Yorktown Stage did receive Paycheck Protection Program (PPP) money last year, but it was minimal because it only employs four full-time employees, Liebman said.
However, Hudson Stage wasn’t eligible for PPP money but was one of the arts organizations that received funds from Westchester County by applying through ArtsWestchester, Bessette said. That will go toward financing the next season, which she hopes will be a return to their theater space at the North Castle Public Library in Armonk in the fall.
“They really rallied for us and they really came through so we could at least have this (next) season underwritten, which is what we’re doing because otherwise I don’t think we could have afforded to do anything,” Bessette said of the assistance. “We have to save our money for when we’re back in production.”
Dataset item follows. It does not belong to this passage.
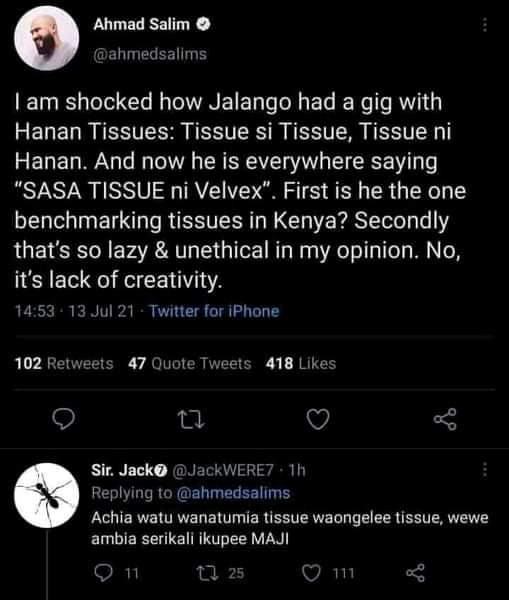The width and height of the screenshot is (509, 600).
Task: Open Ahmad Salim's profile picture
Action: [47, 38]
All three local theater groups have also received donations from supporters and the community. Cohen said Arc Stages’ fundraiser in September, a hybrid event with limited attendance on site along with most attendees participating virtually, was highly successful. Yorktown Stage has been helped by a patron list of close to 10,000 that it can draw upon, according to Liebman.
Bessette said while their donations have lagged compared to previous years, Hudson Stage organized a fundraising event last July, a virtual one-act play titled “Distance,” written by Joshua Allen, where a woman logs onto a Zoom call to catch up with old friends but confronts someone from an unresolved relationship.
It also has scheduled one virtual reading a month starting in February for four months.
The advantage of the July event is that it connected with supporters that would have otherwise not been in town.
“It’s not ideal but at least it’s something to offer our audience,” Bessette said.
For October, the company plans to present “The October Storm,” a production it had planned for this past fall. It was also written by Allen and directed by Cezar Williams, a Yonkers native.
Cohen said there has been generosity from the public because local theater is important to many in the community.
“I don’t think people want to see any of these places close, and people realize that arts organizations don’t start up overnight,” he said.
But a great unknown is how quickly audiences will return for performances once public health officials deem it acceptable to go to the theater – even if the COVID-19 vaccinations efforts run more smoothly as the year progresses.
“I’m sure there will be a number of people who are hesitant to return,” Liebman said. “I still won’t go on an airplane. The bottom line is we’re all going to suffer. Being inside is the one thing you don’t want to do.”
When Yorktown Stage does return, it will come back with its Main Stage production of “The Sound of Music,” he said. There will also be eight events: two Main Stage offerings, three children’s program shows, a young audience theater production for the entire family, an annual Halloween show and “A Christmas Carol.”
Arc Stages is a little less dependent on ticket sales because its theater space is less than 100 seats, Cohen said. Still
Despite the struggles, it’s been relatively minor compared to the actors and crew members, Liebman said. Without work, they don’t get paid.
“The people who are really suffering are the other people who work on the production,” Liebman said. “They’re all independent contractors. I mean it’s a large payroll – sets, costumes, props, stage managing, a choreographer, director and musical director, musicians. There’s about 25 paid people on every production, and it’s a shame.”